Summary
In Mathis v. State, 719 So.2d 348 (Fla. 5th DCA 1998), this court held that White would not be given retroactive effect in post-conviction proceedings.
Summary of this case from Holmes v. StateOpinion
No. 98-2390.
October 2, 1998.
Appeal from the Circuit Court, Brevard County, Warren Bunk, J.
Letarius Mathis, Clermont, for Appellant.
No Appearance for Appellee.
Letarius Mathis timely appeals the order summarily denying his Rule 3.800(a) motion to correct sentence.
When Mathis was resentenced on April 24, 1996, upon violation of his probation, the lower court added twenty-five additional points for carrying a concealed firearm and made an additional assessment of eighteen points for that same offense, for a total of forty-three points.

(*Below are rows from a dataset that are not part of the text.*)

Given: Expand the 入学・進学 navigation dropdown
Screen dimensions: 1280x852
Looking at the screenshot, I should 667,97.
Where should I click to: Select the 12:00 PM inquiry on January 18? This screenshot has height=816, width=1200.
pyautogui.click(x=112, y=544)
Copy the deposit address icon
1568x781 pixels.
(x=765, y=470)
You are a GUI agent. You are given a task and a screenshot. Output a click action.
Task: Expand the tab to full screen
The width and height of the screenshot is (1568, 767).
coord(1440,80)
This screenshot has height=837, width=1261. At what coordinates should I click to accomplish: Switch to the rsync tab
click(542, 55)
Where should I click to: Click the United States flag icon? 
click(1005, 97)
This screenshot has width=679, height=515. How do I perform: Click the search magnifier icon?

Mathis urges that the trial court must delete the forty-three points from his scoresheet and resentence him accordingly, relying on the recent opinion of the supreme court of Florida in White v. State, 714 So.2d 440 (Fla. 1998).
The lower court in its order denied relief, holding that under Roberts v. State, 644 So.2d 81 (Fla. 1994), it was entitled to revise a scoresheet to include a prior conviction that was mistakenly omitted from the original scoresheet. This is a correct statement of the law. Moreover, because any error in adding that conviction to his prior record at resentencing is not apparent from the face of the scoresheet, Mathis's claim is not cognizable under Rule 3.800(a).
The lower court's order does not go on to address Mathis's claim under White, which concerns the assessment of eighteen points as an enhancement under Rule 3.702(d)(12). Nonetheless, Mathis is not entitled to relief. He was resentenced on April 24, 1996, but White was not released until June 12, 1998, over two years later. Nothing in the White opinion indicates that it is to be given retrospective effect in a postconviction proceeding. At the time Mathis was resentenced in 1996, the law in this district was that additional sentencing points are proper when a defendant is convicted of carrying a concealed weapon or possession of a firearm by a convicted felon, even though carrying or possession of a firearm is an essential element of the underlying crime. See Gardner v. State, 661 So.2d 1274 (Fla. 5th DCA 1995).
AFFIRMED.
GOSHORN and HARRIS, JJ., concur.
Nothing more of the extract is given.